[Collected data entries]
▼

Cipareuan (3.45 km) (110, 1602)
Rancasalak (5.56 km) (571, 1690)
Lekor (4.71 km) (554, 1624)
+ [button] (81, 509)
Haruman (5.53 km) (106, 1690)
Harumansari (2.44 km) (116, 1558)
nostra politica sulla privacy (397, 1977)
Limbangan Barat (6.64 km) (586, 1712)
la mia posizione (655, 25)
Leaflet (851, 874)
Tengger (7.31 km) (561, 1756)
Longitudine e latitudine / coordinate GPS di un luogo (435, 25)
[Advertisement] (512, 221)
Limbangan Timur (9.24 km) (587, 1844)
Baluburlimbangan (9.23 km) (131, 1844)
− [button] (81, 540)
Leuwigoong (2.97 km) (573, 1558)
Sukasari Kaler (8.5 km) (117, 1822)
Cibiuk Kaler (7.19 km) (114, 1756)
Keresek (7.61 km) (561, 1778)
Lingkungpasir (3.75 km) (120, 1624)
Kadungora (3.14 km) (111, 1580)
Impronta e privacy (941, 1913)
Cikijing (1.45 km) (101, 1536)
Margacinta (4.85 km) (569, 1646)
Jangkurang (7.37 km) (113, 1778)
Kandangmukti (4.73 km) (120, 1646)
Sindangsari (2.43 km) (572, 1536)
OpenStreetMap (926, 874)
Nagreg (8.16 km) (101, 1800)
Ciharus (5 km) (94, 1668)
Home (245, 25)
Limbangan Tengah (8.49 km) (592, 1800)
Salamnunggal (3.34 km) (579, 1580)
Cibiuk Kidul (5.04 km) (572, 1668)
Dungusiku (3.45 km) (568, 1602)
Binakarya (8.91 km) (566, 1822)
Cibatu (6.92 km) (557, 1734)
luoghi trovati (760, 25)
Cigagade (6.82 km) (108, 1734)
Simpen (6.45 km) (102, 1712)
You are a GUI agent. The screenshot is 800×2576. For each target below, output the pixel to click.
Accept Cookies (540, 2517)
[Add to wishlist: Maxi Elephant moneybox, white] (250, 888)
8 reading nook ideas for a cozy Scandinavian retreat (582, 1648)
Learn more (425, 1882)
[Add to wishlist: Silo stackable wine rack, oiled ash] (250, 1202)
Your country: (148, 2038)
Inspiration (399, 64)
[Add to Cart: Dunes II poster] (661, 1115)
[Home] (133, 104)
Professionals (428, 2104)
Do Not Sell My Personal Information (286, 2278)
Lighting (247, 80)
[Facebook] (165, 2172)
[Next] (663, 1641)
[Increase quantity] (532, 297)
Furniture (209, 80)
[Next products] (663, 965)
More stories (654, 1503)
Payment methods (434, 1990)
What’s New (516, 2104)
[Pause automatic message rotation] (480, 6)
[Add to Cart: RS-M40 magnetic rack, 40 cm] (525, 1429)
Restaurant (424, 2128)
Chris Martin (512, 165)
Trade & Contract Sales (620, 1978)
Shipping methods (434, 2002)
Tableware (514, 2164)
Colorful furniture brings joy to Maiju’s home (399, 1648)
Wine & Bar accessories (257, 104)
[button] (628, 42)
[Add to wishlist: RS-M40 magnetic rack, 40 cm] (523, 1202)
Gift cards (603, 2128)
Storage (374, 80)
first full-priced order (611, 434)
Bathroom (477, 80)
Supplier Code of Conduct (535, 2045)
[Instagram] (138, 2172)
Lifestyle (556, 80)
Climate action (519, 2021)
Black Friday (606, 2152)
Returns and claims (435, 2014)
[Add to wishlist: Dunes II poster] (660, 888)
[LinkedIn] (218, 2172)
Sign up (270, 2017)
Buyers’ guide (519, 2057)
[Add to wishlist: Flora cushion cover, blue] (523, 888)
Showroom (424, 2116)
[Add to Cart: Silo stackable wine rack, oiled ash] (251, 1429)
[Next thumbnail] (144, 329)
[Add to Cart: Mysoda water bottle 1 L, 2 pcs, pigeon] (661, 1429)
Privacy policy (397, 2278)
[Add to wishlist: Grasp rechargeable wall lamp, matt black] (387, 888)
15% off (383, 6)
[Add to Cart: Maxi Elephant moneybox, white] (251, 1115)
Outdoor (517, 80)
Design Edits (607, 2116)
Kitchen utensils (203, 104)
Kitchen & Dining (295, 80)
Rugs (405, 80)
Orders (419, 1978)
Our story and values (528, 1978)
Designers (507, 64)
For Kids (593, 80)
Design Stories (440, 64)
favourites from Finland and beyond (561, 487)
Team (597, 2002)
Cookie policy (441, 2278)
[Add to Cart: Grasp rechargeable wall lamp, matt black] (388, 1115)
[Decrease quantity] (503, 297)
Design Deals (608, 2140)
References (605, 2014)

▲

Which lines run from the one containing "Rugs (405, 80)" to the end of the records? Transcribe exactly those, both ends included.

Rugs (405, 80)
Orders (419, 1978)
Our story and values (528, 1978)
Designers (507, 64)
For Kids (593, 80)
Design Stories (440, 64)
favourites from Finland and beyond (561, 487)
Team (597, 2002)
Cookie policy (441, 2278)
[Add to Cart: Grasp rechargeable wall lamp, matt black] (388, 1115)
[Decrease quantity] (503, 297)
Design Deals (608, 2140)
References (605, 2014)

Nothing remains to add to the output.